L’avortement va-t-il être (bientôt ?) dépénalisé en Belgique ? A ce stade, il est impossible d’y répondre clairement entre interprétations des uns et calculs politiques des autres. Une chose est sûre toutefois : le débat éthique de fond n’a pas pu avoir réellement lieu.
Marchandage
Traditionnellement quand le Parlement devait aborder une question éthique (avortement, euthanasie, mariage homosexuel, etc.), chaque député disposait d’une liberté de conscience, hors du carcan habituel des consignes de parti. Sans doute pour la première fois, la majorité fédérale actuelle a décidé de rompre avec cette pratique, sous la pression du CD&V et de la fraction ultra-conservatrice catholique de la N-VA.
Le débat a eu le mérite d’exister pendant plusieurs semaines en commission de la Chambre, alors qu’on a longtemps cru que la majorité, voulant éviter d’étaler ses dissensions, reporterait cette délicate question aux calendes grecques. De nombreux experts ont été entendus. Pratiquement tous, même ceux issus de la KUL ou de l’UCL, plaidaient non seulement pour une dépénalisation totale de l’avortement mais aussi pour réduire le délai de réflexion ou allonger le délai à 18 semaines comme aux Pays-Bas.

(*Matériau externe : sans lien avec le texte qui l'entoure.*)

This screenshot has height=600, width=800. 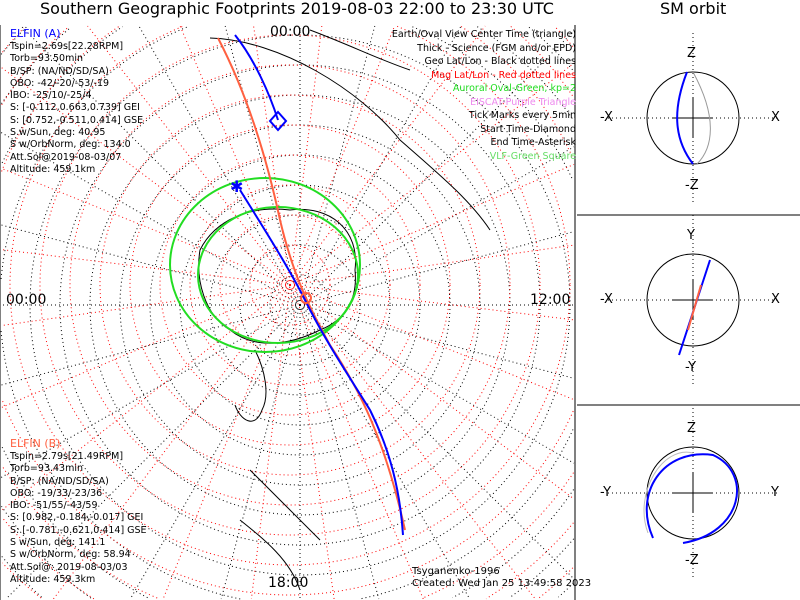 I want to click on info-line: Att.Sol@: 2019-08-03/03, so click(x=69, y=567).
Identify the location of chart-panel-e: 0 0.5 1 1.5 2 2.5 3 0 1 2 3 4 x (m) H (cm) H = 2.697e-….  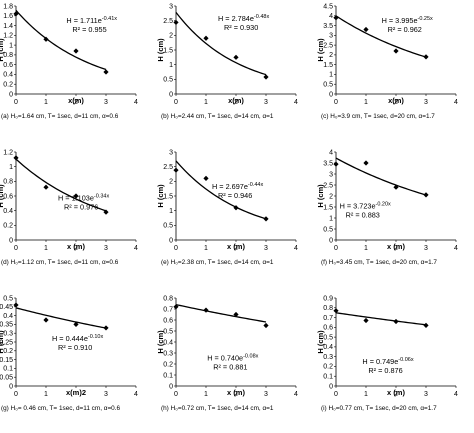
(227, 208).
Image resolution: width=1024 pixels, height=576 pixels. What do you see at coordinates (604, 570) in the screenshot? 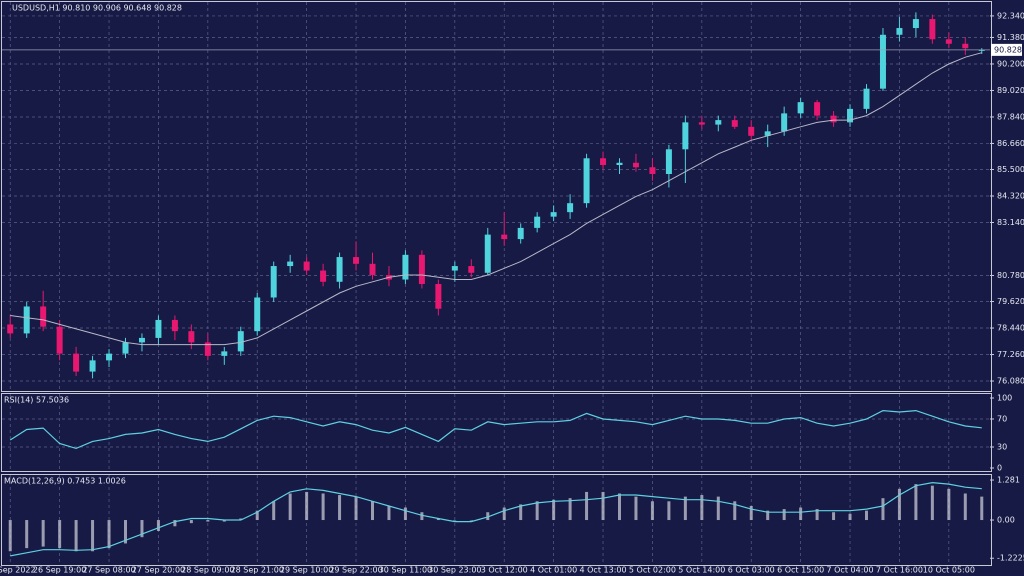
I see `x-tick-label: 4 Oct 13:00` at bounding box center [604, 570].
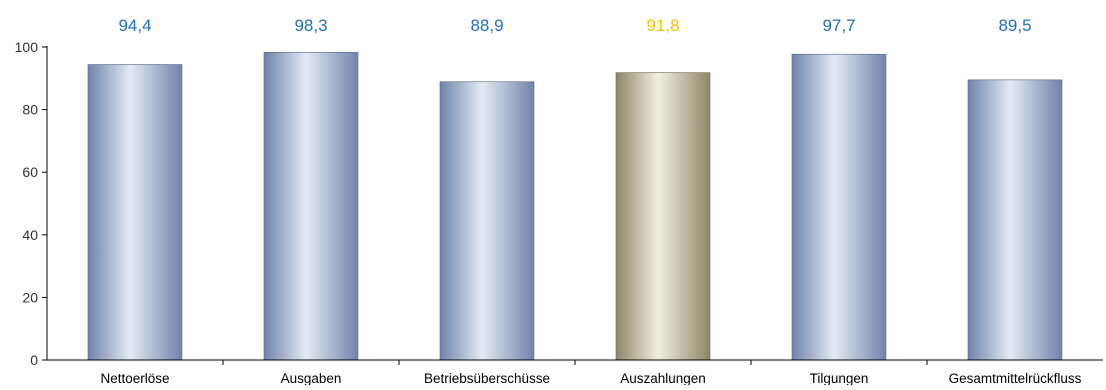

Les échanges se sont voulus constructifs, mais au moment de conclure, les marchandages politiques ont repris le dessus, imposant un compromis minimaliste sous pression de la fraction catholique conservatrice de la coalition fédérale, très loin de tout ce que les acteurs de terrain pouvaient prôner.
Symbolique et toujours pénalisé
Dès lors, plutôt que de déposer un texte sur base des travaux parlementaires, les principaux ténors de la majorité se sont mis discrètement d’accord sur un texte… qui n’existe pas encore ! Il faut donc se limiter aux déclarations des uns et des autres.
Si l’avortement semble bel et bien sorti du Code Pénal, toute femme qui enfreindrait le délai de réflexion de six jours ou recourrait à un avortement au-delà de 12 semaines serait toujours sanctionnée… pénalement ! A présent, entre un mois et un an de prison.
De plus, eu regard à cette mini-avancée, le CD&V obtient "en échange" le soutien à sa volonté d’accorder au fœtus un statut particulier. Un premier pas vers une restriction du droit d’avorter pour les femmes, prédisent les détracteurs.
Le véritable débat sur la dépénalisation a finalement été confisqué. La cohésion de la majorité était à ce prix et tant pis pour l’éthique ou la condition de la femme.